*Records provided*.
◇ ◇ ◇ ◇

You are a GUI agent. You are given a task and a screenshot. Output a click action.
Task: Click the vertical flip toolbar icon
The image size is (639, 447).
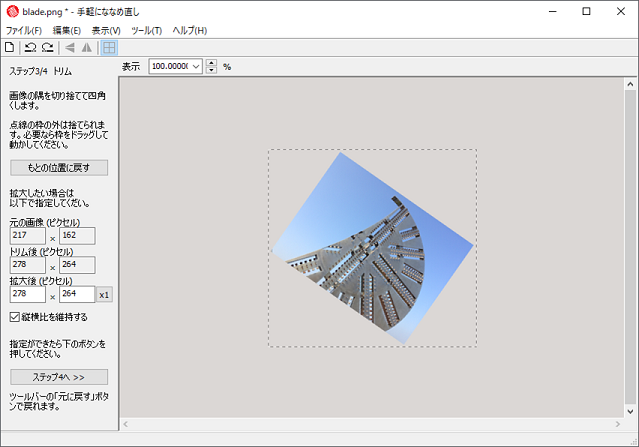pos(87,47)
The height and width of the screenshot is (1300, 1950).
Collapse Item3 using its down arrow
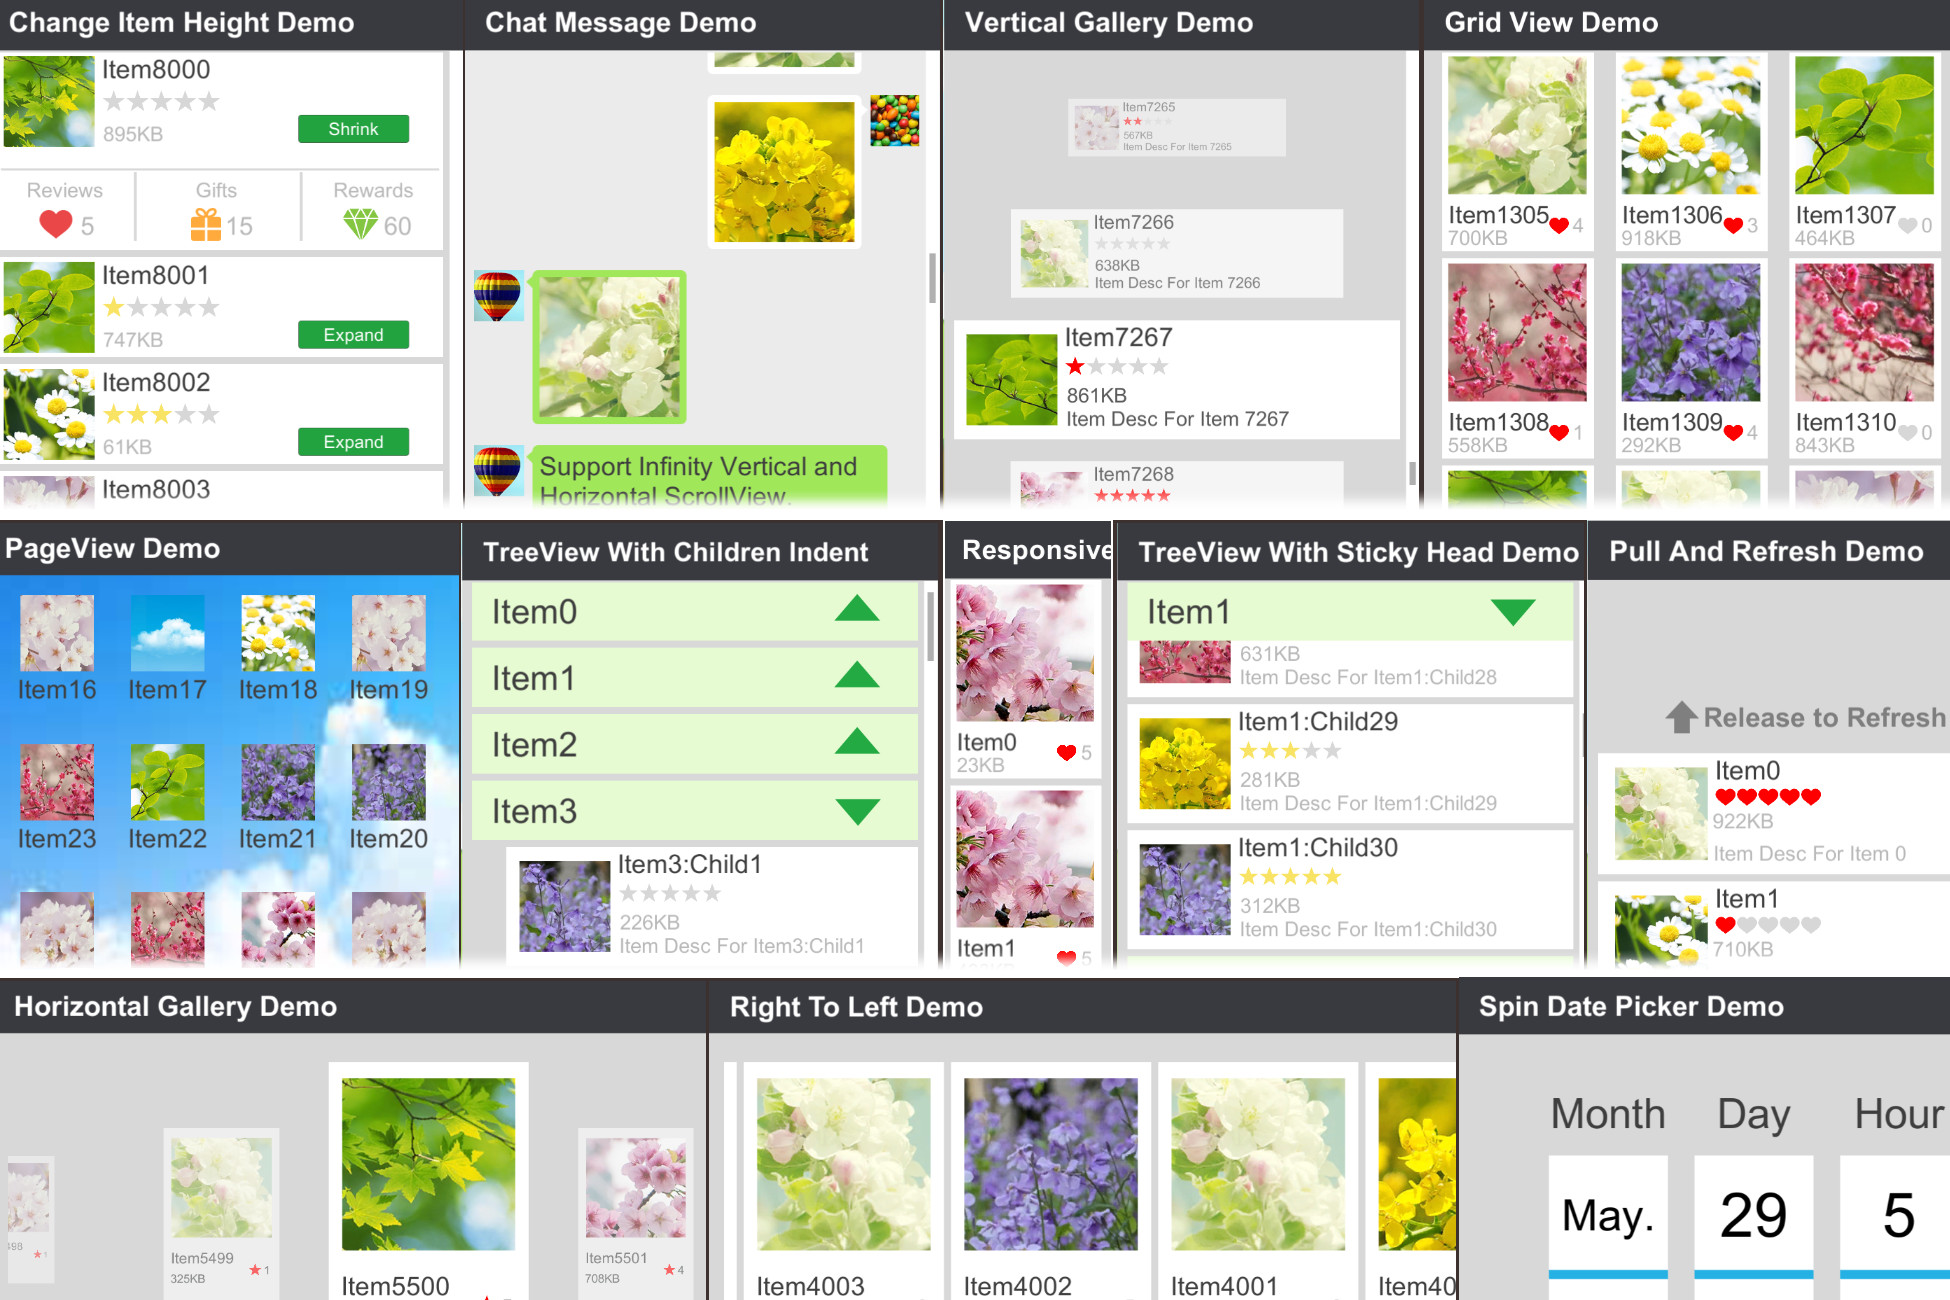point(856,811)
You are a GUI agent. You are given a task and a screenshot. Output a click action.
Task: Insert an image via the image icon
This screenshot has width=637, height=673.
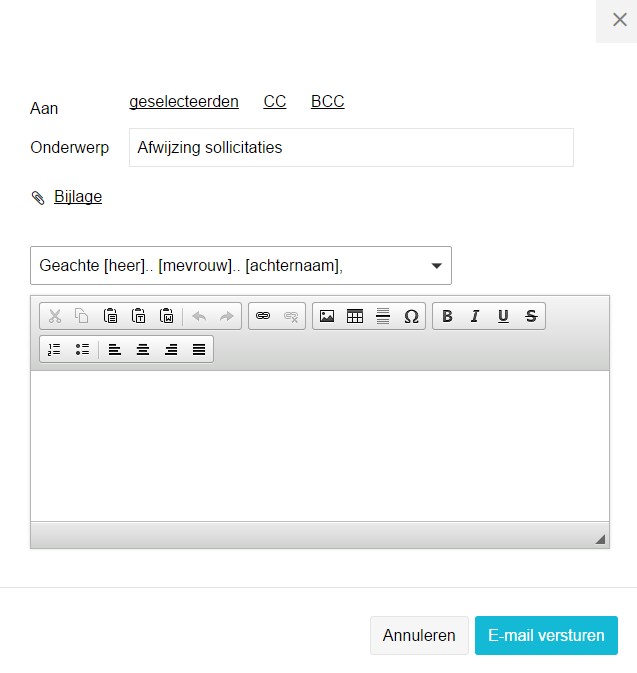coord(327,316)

◇ ◇ ◇ ◇

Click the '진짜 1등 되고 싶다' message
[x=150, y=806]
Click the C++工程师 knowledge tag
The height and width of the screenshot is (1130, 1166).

◇ ◇ ◇ ◇

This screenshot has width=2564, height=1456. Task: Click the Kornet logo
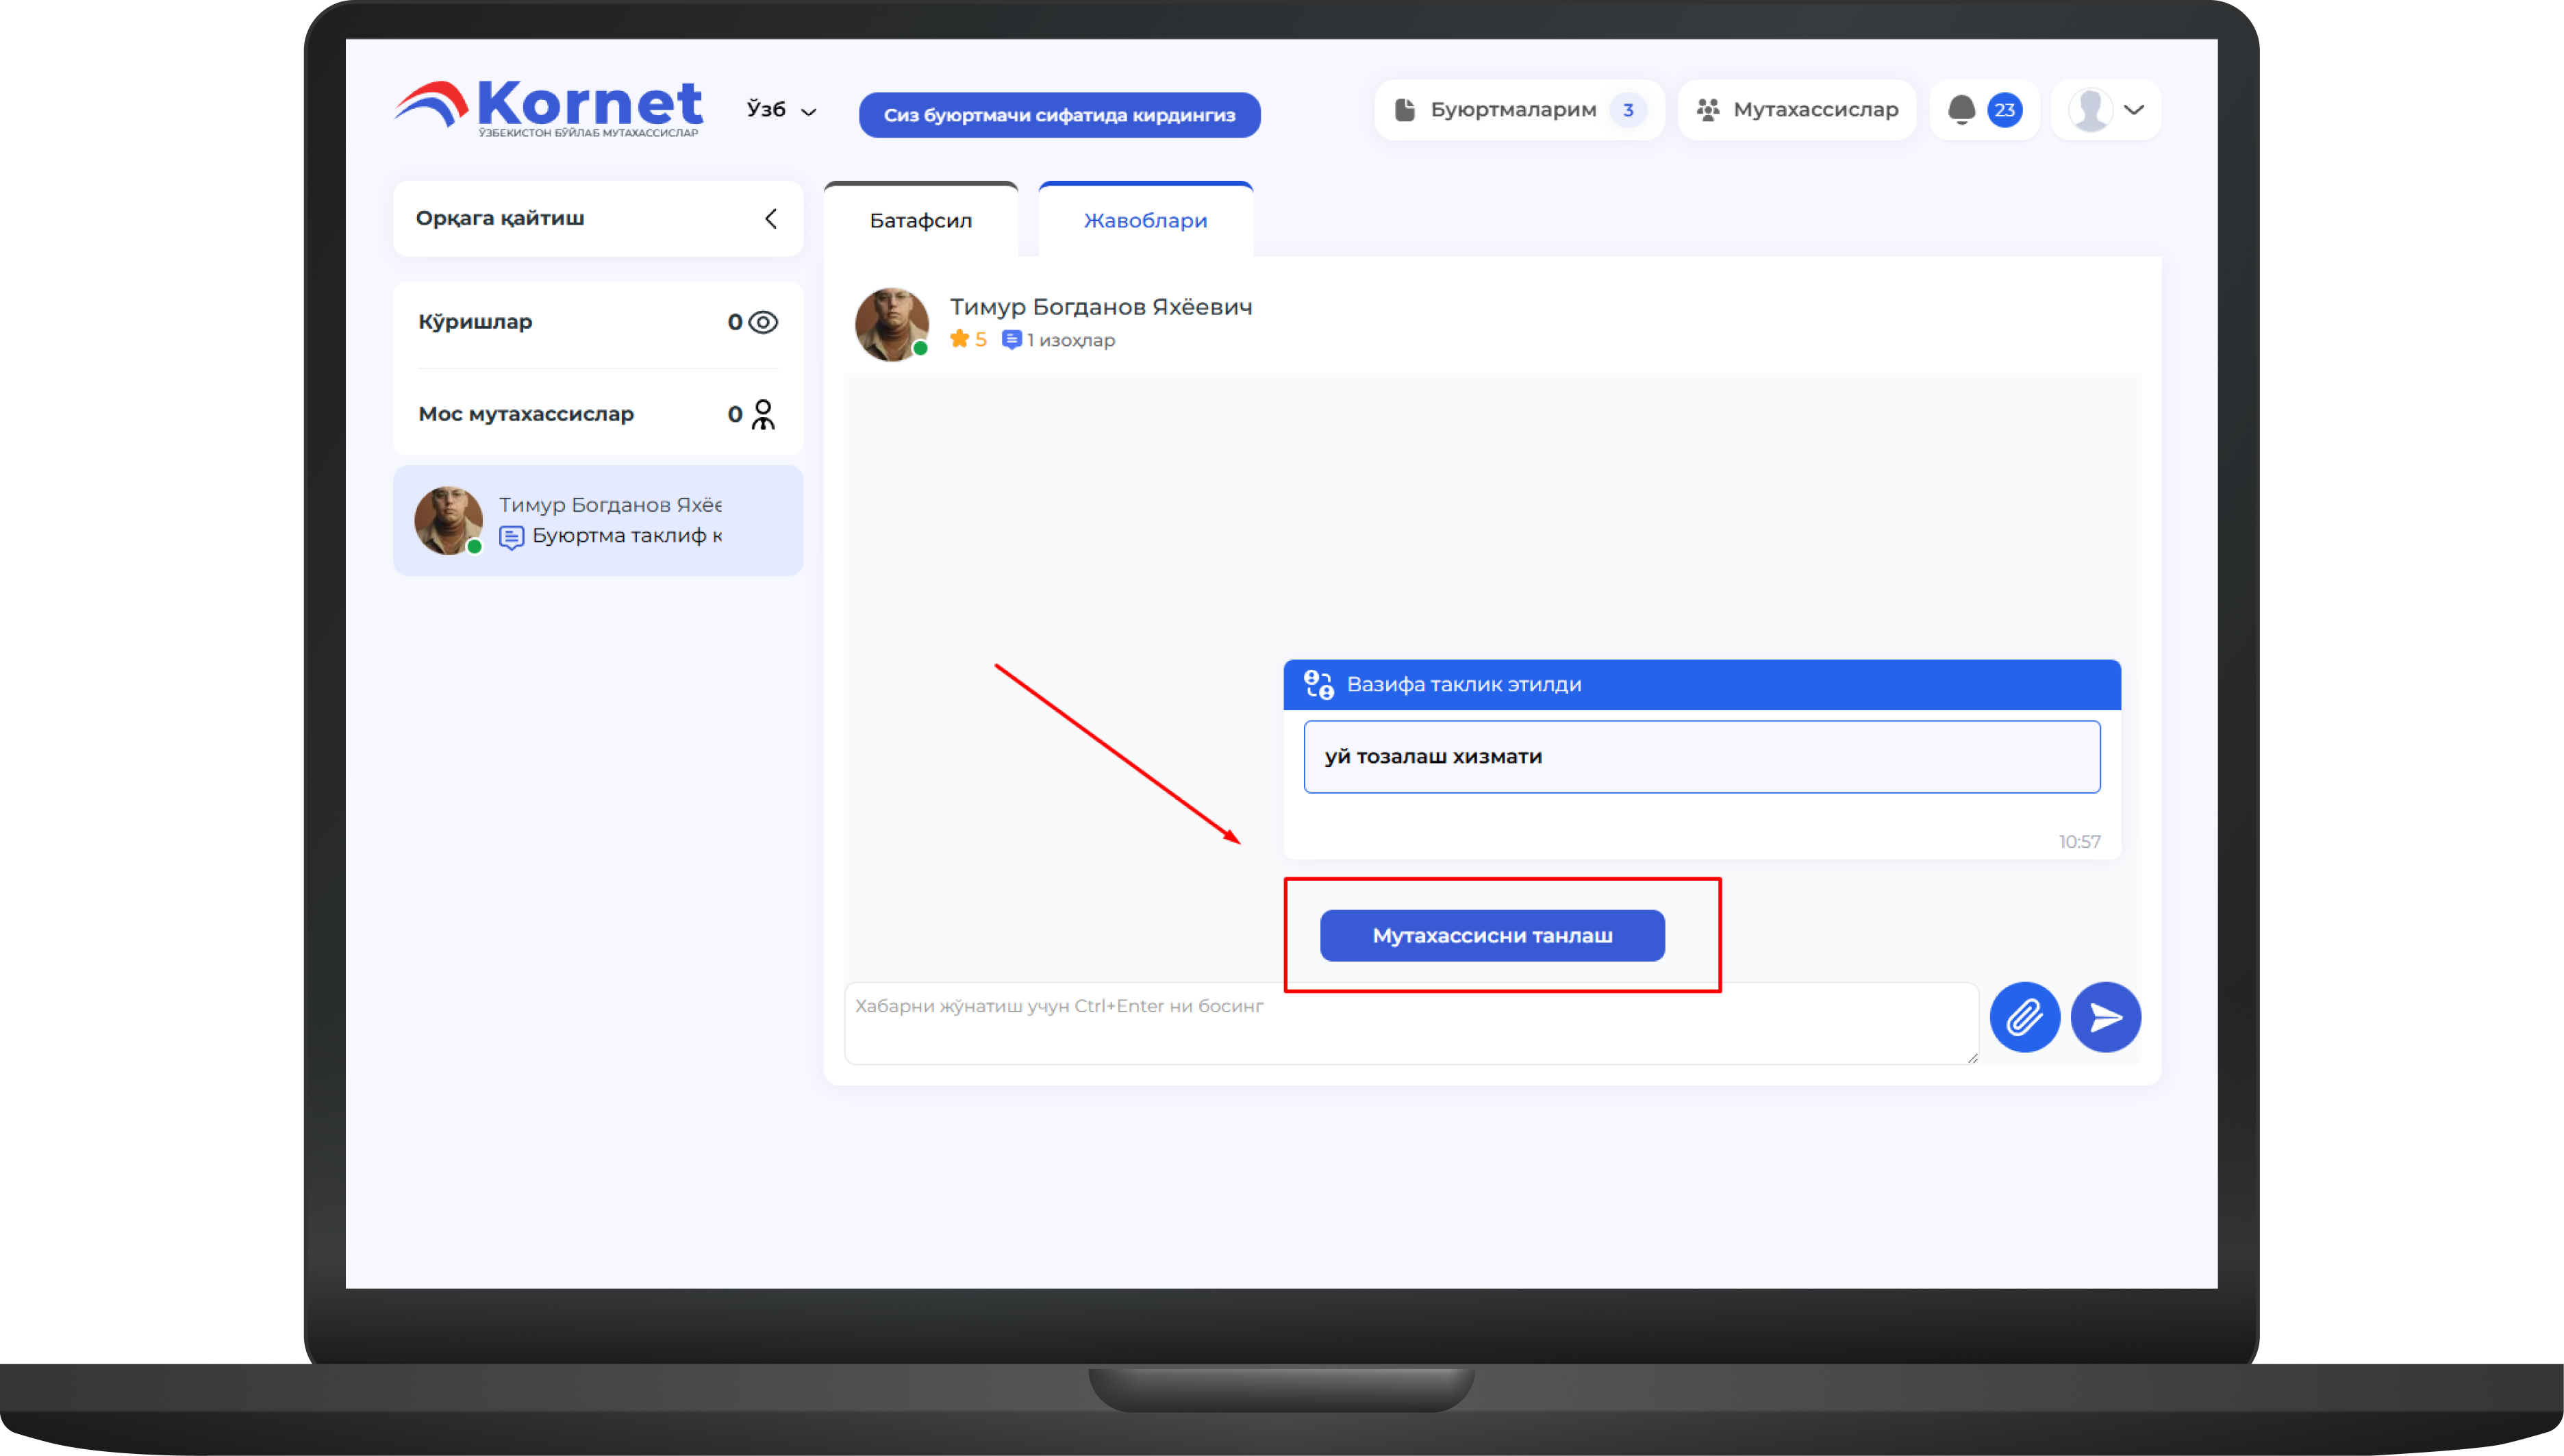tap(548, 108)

◇ ◇ ◇ ◇

*What you have to do*. Put only the entries from the line with "The height and width of the screenshot is (1300, 1950)." up to and including the line with "point(856,811)" into a two-column CSV with the columns entry_text and answer, one row per entry, each value in one quoted field with line breaks turned into spaces. Leave the pictures out.

*Right answer*.
entry_text,answer
"The height and width of the screenshot is (1300, 1950). Collapse Item3 using its down arrow","point(856,811)"